[begin DATA LINES]

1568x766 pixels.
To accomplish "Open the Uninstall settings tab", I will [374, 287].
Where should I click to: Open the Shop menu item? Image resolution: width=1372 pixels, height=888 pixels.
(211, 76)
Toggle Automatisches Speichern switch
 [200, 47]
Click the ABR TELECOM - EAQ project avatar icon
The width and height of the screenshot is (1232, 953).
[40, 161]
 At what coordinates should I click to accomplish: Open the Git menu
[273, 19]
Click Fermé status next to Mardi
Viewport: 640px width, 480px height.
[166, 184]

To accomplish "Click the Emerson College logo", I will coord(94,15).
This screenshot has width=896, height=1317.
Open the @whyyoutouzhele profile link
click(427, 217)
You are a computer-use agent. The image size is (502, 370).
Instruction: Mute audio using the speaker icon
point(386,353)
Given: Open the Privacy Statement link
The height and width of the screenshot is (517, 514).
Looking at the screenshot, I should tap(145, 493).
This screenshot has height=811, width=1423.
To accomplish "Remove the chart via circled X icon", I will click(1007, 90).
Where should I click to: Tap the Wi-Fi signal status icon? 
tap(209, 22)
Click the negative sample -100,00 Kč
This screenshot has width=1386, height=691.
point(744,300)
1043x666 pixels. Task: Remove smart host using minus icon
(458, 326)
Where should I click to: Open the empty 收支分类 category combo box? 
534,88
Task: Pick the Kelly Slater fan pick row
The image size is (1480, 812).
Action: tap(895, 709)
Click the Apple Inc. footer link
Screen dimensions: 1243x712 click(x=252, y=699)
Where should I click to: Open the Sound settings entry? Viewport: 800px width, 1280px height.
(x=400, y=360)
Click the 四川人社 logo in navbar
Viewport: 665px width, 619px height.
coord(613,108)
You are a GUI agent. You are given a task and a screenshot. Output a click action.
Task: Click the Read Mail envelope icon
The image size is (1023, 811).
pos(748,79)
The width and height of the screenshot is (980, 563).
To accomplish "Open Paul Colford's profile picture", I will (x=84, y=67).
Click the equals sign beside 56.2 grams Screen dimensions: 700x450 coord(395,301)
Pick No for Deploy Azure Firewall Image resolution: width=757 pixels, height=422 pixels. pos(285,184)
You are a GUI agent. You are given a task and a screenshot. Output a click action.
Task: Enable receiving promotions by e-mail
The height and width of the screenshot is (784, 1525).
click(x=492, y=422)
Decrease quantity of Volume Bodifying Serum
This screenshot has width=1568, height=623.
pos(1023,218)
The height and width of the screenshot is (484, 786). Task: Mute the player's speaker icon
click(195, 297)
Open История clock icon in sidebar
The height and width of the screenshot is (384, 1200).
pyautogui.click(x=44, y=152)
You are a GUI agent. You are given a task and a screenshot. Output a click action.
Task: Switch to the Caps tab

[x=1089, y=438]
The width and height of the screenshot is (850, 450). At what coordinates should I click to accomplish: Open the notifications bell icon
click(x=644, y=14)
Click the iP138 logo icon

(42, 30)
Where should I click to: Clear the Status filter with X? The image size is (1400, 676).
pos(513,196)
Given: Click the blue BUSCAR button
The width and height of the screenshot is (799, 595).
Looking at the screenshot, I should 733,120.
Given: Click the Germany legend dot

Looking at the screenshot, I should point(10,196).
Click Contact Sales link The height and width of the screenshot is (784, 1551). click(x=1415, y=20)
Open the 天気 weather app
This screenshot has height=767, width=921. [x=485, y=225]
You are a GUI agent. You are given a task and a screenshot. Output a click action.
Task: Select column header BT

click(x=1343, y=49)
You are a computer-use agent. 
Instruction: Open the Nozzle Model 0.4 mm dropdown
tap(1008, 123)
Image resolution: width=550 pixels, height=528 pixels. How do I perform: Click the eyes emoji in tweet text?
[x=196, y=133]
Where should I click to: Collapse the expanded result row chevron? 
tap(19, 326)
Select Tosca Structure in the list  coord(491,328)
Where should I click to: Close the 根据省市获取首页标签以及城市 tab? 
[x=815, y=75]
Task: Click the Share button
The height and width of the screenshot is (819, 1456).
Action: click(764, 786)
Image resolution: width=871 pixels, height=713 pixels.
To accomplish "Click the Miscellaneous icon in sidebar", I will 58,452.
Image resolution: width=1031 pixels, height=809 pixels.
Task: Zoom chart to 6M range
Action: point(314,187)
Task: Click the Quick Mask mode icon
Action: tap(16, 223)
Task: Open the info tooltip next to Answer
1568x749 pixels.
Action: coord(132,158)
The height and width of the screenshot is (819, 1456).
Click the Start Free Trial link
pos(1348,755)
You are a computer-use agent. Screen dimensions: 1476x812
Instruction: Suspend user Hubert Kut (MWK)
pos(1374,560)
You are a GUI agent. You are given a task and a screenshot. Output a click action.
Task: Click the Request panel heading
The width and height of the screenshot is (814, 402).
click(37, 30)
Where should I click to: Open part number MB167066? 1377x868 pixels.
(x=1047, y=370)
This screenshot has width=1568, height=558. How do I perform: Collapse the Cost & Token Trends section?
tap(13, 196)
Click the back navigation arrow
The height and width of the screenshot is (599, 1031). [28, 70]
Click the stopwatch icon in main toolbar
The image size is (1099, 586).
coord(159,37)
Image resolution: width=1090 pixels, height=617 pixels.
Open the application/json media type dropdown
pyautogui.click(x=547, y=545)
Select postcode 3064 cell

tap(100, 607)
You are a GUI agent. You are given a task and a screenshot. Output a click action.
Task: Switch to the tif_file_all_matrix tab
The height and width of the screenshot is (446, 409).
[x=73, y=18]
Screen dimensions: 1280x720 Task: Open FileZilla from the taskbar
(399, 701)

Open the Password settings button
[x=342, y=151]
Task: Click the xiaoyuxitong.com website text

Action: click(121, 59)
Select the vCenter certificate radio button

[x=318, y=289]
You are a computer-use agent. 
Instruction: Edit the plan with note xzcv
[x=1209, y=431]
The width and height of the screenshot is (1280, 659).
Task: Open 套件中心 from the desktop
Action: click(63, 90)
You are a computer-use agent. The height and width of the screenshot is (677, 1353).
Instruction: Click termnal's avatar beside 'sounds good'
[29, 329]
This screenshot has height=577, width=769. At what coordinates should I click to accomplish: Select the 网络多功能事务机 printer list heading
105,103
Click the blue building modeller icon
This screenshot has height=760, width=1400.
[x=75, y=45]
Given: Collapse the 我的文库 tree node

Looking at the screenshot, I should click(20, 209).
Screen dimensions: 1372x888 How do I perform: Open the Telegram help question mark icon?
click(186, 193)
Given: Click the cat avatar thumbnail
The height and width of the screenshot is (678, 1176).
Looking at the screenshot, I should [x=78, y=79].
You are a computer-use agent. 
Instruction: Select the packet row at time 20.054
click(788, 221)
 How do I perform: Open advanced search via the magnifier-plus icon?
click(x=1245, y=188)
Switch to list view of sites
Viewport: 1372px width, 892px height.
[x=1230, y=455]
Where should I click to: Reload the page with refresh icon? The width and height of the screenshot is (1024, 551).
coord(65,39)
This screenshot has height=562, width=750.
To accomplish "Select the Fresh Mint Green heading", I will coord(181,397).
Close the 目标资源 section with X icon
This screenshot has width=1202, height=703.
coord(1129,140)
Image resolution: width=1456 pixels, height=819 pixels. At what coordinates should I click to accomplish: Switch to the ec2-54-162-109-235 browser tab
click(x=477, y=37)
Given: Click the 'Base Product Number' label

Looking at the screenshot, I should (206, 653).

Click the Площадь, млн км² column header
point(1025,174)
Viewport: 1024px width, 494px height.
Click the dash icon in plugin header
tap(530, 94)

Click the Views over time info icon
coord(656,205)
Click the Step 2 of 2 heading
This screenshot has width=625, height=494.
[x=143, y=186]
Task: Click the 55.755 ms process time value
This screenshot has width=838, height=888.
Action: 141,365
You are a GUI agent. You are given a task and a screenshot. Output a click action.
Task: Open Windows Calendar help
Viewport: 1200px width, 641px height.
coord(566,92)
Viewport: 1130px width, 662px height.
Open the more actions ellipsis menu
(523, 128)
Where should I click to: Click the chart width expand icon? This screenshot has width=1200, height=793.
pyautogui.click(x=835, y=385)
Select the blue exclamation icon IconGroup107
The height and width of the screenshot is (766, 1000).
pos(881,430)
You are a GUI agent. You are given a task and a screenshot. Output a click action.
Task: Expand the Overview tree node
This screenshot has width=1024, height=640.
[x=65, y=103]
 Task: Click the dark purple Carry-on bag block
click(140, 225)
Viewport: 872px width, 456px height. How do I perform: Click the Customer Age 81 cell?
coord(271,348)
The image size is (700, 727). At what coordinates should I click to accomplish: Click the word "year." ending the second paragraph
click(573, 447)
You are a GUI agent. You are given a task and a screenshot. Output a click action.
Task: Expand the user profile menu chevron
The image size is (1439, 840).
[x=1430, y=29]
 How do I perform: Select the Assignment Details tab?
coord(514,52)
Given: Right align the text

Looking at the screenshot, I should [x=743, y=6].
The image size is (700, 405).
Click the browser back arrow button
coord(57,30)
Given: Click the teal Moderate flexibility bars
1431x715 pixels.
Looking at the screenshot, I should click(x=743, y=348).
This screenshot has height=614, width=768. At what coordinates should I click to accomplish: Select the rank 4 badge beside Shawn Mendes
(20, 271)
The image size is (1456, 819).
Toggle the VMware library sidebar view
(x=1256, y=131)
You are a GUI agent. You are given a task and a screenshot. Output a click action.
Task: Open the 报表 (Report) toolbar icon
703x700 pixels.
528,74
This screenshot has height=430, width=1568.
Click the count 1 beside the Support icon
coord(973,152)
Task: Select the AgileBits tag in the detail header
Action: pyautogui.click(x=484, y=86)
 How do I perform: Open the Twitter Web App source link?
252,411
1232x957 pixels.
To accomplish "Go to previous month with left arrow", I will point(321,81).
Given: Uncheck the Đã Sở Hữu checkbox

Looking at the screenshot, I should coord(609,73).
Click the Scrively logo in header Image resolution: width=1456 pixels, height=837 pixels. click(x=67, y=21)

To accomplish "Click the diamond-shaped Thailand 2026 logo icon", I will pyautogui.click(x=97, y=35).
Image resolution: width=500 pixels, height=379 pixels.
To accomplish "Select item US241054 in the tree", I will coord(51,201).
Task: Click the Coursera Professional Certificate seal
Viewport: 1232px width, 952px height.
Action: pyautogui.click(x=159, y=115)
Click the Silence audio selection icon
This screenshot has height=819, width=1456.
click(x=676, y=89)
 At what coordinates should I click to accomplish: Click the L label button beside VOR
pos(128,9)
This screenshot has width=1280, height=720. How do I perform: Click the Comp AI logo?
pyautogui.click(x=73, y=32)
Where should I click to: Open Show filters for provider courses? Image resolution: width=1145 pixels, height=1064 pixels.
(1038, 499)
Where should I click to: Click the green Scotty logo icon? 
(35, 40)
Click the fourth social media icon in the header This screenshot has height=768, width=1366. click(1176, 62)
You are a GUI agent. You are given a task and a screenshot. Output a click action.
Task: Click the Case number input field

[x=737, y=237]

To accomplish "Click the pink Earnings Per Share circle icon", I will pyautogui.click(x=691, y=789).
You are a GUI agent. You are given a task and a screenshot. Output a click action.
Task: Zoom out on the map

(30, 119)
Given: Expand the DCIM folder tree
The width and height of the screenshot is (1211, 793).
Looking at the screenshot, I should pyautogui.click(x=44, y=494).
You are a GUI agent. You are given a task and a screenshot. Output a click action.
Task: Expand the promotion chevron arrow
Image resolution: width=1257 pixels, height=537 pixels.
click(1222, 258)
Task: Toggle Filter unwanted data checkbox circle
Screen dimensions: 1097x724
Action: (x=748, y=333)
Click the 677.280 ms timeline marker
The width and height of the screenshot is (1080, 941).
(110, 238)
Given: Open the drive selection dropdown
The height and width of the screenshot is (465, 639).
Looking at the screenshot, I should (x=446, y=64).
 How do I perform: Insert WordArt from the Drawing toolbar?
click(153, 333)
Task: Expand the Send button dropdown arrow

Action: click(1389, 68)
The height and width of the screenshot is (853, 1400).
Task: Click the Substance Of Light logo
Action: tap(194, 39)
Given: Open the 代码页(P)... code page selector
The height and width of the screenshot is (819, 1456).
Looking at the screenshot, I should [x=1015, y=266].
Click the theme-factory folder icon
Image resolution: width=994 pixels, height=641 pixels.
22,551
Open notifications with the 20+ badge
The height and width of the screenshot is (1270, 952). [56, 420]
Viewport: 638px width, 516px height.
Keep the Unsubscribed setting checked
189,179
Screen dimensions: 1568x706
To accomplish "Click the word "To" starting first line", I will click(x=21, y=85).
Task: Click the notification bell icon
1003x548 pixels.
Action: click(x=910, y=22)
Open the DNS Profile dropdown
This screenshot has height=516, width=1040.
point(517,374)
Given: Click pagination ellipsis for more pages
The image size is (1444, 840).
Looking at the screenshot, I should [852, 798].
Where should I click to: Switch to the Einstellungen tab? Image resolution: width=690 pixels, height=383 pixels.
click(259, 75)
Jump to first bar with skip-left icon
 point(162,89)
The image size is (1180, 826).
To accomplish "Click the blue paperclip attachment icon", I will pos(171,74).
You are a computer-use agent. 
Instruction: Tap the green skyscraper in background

[end DATA LINES]

- **TASK TO CARRY OUT**
Please print the lines above verbatim, starting with the first line and stopping after the line that contains "Pick No for".

- **TASK OUTPUT**
1568x766 pixels.
To accomplish "Open the Uninstall settings tab", I will [374, 287].
Where should I click to: Open the Shop menu item? Image resolution: width=1372 pixels, height=888 pixels.
(211, 76)
Toggle Automatisches Speichern switch
 [200, 47]
Click the ABR TELECOM - EAQ project avatar icon
The width and height of the screenshot is (1232, 953).
[40, 161]
 At what coordinates should I click to accomplish: Open the Git menu
[273, 19]
Click Fermé status next to Mardi
Viewport: 640px width, 480px height.
[166, 184]

To accomplish "Click the Emerson College logo", I will coord(94,15).
This screenshot has width=896, height=1317.
Open the @whyyoutouzhele profile link
click(427, 217)
You are a computer-use agent. The image size is (502, 370).
Instruction: Mute audio using the speaker icon
point(386,353)
Given: Open the Privacy Statement link
The height and width of the screenshot is (517, 514).
Looking at the screenshot, I should tap(145, 493).
This screenshot has height=811, width=1423.
To accomplish "Remove the chart via circled X icon", I will click(1007, 90).
Where should I click to: Tap the Wi-Fi signal status icon? 
tap(209, 22)
Click the negative sample -100,00 Kč
This screenshot has width=1386, height=691.
point(744,300)
1043x666 pixels. Task: Remove smart host using minus icon
(458, 326)
Where should I click to: Open the empty 收支分类 category combo box? 
534,88
Task: Pick the Kelly Slater fan pick row
The image size is (1480, 812).
Action: tap(895, 709)
Click the Apple Inc. footer link
Screen dimensions: 1243x712 click(x=252, y=699)
Where should I click to: Open the Sound settings entry? Viewport: 800px width, 1280px height.
(x=400, y=360)
Click the 四川人社 logo in navbar
Viewport: 665px width, 619px height.
coord(613,108)
You are a GUI agent. You are given a task and a screenshot. Output a click action.
Task: Click the Read Mail envelope icon
The image size is (1023, 811).
pos(748,79)
The width and height of the screenshot is (980, 563).
To accomplish "Open Paul Colford's profile picture", I will (x=84, y=67).
Click the equals sign beside 56.2 grams Screen dimensions: 700x450 coord(395,301)
Pick No for Deploy Azure Firewall Image resolution: width=757 pixels, height=422 pixels. pos(285,184)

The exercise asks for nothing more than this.